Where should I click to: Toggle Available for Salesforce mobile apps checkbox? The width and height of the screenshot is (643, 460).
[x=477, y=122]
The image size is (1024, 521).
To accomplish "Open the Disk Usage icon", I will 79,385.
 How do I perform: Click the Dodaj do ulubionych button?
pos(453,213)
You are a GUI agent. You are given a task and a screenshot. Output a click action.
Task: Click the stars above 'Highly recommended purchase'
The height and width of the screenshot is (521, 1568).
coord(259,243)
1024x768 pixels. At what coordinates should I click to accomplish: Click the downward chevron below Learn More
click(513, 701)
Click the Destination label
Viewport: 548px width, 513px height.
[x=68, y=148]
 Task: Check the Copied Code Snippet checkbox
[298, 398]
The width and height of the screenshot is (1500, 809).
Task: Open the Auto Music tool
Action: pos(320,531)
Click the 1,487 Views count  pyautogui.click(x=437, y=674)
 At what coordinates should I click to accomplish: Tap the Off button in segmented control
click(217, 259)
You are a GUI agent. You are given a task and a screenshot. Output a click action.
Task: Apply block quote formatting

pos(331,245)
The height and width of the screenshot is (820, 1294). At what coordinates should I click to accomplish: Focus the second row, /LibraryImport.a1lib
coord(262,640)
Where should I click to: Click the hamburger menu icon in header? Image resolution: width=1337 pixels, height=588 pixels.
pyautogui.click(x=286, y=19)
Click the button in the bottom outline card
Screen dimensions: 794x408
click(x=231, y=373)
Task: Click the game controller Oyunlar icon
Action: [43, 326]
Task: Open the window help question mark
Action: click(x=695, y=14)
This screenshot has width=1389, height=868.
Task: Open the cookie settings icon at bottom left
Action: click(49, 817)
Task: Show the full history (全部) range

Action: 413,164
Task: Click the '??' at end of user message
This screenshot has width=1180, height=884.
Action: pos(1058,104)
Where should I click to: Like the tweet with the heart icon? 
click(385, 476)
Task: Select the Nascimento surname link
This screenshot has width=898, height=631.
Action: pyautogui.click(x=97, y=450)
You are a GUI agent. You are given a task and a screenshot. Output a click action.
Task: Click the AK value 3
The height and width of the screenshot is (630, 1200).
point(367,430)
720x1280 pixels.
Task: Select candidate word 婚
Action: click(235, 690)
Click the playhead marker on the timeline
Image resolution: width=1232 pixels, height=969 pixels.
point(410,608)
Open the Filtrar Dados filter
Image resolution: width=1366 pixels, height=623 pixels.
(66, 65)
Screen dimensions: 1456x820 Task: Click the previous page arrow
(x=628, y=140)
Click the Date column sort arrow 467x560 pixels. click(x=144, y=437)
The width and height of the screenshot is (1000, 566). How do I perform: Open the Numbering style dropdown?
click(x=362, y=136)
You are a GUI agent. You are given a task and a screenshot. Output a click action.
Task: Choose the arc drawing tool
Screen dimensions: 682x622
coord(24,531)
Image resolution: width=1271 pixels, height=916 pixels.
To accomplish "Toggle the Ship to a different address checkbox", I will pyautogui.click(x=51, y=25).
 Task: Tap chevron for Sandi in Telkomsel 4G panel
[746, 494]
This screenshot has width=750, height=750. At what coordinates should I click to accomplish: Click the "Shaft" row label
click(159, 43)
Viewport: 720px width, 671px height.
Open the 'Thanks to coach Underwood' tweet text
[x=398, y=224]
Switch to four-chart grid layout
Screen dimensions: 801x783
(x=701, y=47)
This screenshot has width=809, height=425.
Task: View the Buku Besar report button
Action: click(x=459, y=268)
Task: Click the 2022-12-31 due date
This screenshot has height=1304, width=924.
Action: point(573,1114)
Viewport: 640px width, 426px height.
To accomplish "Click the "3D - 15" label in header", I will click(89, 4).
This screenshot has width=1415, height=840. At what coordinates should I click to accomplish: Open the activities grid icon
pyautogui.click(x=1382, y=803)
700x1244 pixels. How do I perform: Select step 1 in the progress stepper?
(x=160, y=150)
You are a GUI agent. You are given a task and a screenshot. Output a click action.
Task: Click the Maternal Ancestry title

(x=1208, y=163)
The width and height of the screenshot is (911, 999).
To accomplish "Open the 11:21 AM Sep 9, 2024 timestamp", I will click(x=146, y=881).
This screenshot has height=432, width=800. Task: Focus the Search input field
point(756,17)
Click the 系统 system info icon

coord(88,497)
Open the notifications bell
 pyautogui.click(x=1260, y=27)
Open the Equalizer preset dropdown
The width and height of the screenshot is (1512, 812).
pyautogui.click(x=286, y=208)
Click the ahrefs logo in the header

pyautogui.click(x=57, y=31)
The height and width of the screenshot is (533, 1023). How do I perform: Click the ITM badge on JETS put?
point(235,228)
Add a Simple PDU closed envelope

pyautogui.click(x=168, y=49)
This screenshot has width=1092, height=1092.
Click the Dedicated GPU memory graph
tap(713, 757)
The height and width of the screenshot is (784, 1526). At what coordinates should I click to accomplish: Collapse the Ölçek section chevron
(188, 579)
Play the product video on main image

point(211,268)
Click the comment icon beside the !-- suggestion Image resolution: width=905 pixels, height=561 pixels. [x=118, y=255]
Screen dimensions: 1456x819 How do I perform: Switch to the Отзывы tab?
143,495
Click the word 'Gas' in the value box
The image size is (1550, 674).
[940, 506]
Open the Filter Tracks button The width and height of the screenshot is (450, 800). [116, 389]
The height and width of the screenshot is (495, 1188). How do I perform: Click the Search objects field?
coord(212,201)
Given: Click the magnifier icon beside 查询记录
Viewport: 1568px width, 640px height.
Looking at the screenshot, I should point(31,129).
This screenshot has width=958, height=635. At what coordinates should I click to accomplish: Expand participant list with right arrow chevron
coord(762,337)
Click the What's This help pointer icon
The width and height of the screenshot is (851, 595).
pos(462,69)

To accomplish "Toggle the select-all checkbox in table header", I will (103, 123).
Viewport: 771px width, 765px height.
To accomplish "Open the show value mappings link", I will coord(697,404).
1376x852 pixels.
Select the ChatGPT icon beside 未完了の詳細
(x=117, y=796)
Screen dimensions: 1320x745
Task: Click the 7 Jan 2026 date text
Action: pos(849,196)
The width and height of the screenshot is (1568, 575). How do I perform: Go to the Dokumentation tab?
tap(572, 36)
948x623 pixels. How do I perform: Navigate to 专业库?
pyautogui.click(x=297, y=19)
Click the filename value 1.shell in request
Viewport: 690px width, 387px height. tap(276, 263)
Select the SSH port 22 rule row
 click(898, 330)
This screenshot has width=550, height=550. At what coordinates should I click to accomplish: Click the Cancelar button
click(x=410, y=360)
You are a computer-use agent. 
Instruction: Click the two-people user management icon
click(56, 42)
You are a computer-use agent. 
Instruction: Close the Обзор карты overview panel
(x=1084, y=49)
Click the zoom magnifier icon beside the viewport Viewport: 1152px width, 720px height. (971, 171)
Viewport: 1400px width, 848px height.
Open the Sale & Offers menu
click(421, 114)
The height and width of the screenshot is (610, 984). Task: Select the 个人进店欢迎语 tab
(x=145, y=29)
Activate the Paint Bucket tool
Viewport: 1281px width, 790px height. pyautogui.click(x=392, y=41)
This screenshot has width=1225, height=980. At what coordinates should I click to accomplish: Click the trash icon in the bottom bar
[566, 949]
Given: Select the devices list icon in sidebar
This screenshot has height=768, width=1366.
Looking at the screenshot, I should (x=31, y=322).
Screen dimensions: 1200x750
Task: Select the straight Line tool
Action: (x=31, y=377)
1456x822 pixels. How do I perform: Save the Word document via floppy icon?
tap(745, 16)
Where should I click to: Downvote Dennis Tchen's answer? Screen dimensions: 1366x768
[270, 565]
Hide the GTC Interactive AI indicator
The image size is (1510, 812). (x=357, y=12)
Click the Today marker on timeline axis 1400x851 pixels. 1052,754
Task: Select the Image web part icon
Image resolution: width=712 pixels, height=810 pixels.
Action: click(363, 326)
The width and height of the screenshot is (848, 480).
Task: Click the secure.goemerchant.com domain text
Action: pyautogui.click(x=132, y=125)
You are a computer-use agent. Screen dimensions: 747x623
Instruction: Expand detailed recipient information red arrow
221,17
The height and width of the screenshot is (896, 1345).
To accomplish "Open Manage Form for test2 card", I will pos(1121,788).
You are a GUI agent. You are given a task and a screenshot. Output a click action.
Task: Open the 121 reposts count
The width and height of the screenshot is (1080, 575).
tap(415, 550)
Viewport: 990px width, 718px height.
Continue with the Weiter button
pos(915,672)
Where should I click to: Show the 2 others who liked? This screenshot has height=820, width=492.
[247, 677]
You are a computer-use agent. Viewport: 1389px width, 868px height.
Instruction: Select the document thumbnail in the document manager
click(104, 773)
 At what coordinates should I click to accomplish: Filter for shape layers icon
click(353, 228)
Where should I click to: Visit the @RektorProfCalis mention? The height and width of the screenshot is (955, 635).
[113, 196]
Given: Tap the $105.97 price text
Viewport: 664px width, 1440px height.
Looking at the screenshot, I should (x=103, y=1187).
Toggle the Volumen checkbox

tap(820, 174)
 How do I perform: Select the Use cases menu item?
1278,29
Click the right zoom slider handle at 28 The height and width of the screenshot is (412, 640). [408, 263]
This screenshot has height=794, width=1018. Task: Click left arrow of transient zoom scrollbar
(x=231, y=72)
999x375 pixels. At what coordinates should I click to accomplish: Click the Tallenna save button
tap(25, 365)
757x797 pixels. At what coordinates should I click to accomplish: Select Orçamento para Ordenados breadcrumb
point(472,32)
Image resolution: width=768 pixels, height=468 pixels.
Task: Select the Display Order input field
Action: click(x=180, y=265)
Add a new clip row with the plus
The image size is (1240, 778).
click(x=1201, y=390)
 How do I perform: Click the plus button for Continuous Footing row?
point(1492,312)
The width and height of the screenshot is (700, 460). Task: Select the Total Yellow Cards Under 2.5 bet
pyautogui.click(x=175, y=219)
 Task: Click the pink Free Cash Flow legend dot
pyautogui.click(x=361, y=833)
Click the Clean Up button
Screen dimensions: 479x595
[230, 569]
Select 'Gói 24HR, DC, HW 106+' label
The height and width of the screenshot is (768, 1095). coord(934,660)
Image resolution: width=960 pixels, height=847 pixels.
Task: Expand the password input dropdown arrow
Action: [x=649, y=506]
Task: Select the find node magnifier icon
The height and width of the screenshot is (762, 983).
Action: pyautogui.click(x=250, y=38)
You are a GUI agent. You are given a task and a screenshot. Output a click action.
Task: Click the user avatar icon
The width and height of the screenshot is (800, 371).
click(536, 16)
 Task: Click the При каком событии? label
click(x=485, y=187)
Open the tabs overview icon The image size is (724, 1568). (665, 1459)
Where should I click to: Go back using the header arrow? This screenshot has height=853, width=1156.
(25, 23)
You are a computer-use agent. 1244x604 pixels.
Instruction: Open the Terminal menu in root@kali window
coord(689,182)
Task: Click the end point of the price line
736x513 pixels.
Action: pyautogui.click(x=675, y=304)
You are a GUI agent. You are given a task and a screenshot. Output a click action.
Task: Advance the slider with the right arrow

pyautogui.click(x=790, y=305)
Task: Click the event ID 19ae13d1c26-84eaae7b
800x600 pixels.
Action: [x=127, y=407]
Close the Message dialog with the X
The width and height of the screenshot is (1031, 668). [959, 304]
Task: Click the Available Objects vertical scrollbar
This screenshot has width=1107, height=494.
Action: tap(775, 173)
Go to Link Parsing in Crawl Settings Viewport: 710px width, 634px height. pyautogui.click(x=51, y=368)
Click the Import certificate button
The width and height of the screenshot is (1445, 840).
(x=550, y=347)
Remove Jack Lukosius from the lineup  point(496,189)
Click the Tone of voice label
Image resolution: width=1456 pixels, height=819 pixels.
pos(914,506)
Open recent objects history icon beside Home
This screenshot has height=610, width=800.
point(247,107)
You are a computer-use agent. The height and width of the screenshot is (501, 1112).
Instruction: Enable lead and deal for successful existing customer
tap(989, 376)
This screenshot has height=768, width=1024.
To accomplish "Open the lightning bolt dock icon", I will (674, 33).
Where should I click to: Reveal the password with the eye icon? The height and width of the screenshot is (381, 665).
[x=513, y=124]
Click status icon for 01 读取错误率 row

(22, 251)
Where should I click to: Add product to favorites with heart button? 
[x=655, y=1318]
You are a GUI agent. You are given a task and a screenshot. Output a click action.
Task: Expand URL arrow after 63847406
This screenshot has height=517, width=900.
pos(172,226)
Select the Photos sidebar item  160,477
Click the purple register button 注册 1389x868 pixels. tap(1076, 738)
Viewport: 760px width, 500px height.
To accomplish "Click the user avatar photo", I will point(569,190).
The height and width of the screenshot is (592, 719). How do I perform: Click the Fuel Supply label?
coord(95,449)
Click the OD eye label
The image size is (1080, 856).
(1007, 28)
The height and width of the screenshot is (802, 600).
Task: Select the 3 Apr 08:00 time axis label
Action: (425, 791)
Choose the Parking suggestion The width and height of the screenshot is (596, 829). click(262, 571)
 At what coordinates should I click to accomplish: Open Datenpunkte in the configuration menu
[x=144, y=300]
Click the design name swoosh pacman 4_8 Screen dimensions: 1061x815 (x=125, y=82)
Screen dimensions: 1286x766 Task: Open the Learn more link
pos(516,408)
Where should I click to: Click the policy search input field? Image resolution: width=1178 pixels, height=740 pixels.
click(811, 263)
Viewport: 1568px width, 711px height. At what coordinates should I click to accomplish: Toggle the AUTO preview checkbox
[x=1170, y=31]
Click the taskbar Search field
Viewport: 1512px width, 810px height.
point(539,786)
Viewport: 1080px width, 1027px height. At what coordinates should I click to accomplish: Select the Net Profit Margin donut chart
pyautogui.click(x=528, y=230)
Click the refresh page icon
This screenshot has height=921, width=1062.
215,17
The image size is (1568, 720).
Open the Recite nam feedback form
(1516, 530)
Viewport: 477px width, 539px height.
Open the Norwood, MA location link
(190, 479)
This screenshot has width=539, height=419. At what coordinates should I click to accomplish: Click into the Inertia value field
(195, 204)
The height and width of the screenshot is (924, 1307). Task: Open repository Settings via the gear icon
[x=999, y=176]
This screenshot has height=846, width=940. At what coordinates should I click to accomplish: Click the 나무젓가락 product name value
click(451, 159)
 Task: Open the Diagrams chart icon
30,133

## PROBLEM DESCRIPTION
What lines in the material above hold the word "Choose"? Pull them out.

## ANSWER FOR THIS EXERCISE
Task: Choose the arc drawing tool
Choose the Parking suggestion The width and height of the screenshot is (596, 829). click(262, 571)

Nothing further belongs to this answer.